_TASK LIST_.
1 > Revise the passage of the mlx5 commit starting with "Modify mlx5_ib_process_mad to" and going on through "support RoCE anyway).", putting "unsupported" in place of "deprecated".
2 > Name every person listed in the sign-off and review lines of the mlx5 commit.

_PASSAGE GIVEN_.
^^^^^^^^^^^^^^^^

IB/mlx5: Modify MAD reading counters method to use counter registers

Modify mlx5_ib_process_mad to use PPCNT and query_vport commands
instead of MAD_IFC, as MAD_IFC is deprecated on new firmware
versions (and doesn't support RoCE anyway).

Traffic counters exist in both 32-bit and 64-bit forms.
Declaring support of extended coutners results in traffic counters
to be read in their 64-bit form only via the query_vport command.
Error counters exist only in 32-bit form and read via PPCNT command.

This commit also adds counters support in RoCE.

Signed-off-by: Meny Yossefi <menyy@mellanox.com>
Signed-off-by: Majd Dibbiny <majd@mellanox.com>
Reviewed-by: Matan Barak <matanb@mellanox.com>
Signed-off-by: Doug Ledford <dledford@redhat.com>
diff --git a/drivers/infiniband/hw/mlx5/mad.c b/drivers/infiniband/hw/mlx5/mad.c
index b84d13a..41d8a00 100644
--- a/drivers/infiniband/hw/mlx5/mad.c
+++ b/drivers/infiniband/hw/mlx5/mad.c
@@ -31,8 +31,10 @@
  */
 
 #include <linux/mlx5/cmd.h>
+#include <linux/mlx5/vport.h>
 #include <rdma/ib_mad.h>
 #include <rdma/ib_smi.h>
+#include <rdma/ib_pma.h>
 #include "mlx5_ib.h"
 
 enum {
@@ -57,20 +59,12 @@
 	return mlx5_core_mad_ifc(dev->mdev, in_mad, response_mad, op_modifier, port);
 }
 
-int mlx5_ib_process_mad(struct ib_device *ibdev, int mad_flags, u8 port_num,
-			const struct ib_wc *in_wc, const struct ib_grh *in_grh,
-			const struct ib_mad_hdr *in, size_t in_mad_size,
-			struct ib_mad_hdr *out, size_t *out_mad_size,
-			u16 *out_mad_pkey_index)

^^^^^^^^^^^^^^^^

_ENTRIES_.
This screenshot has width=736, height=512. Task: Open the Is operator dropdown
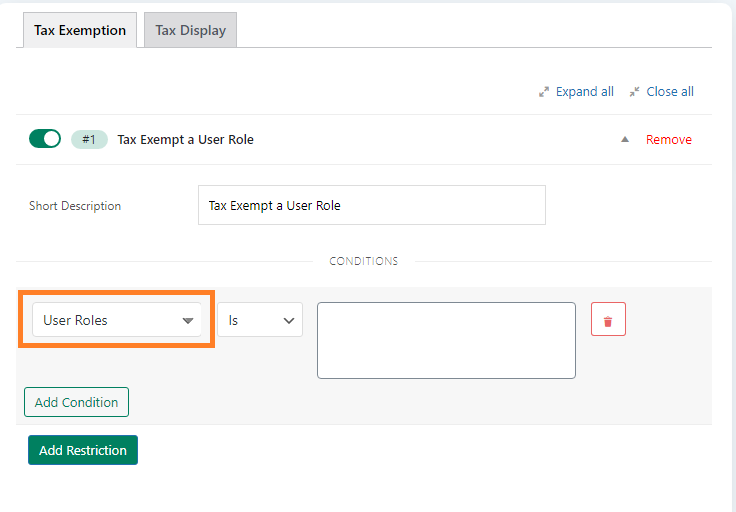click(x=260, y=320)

^^^^^^^^^^^^^^^^

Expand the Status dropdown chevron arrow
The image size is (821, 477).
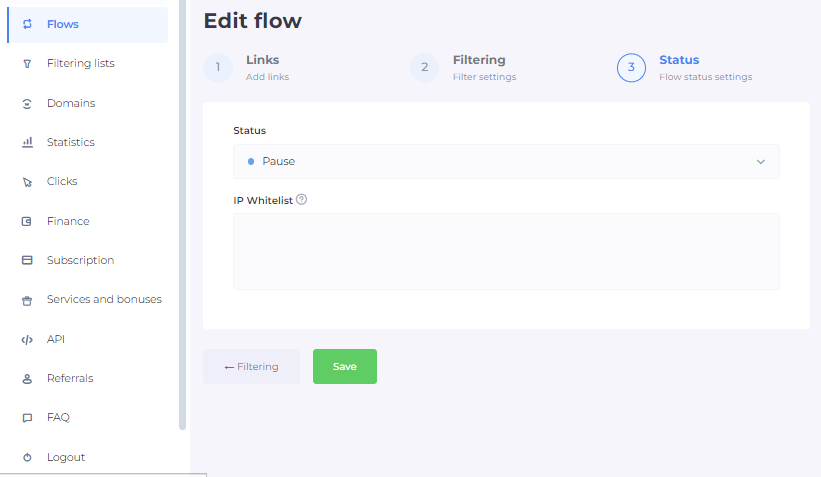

^^^^^^^^^^^^^^^^

_EXERCISE RESULTS_.
1 >
Modify mlx5_ib_process_mad to use PPCNT and query_vport commands
instead of MAD_IFC, as MAD_IFC is unsupported on new firmware
versions (and doesn't support RoCE anyway).

2 >
Meny Yossefi
Majd Dibbiny
Matan Barak
Doug Ledford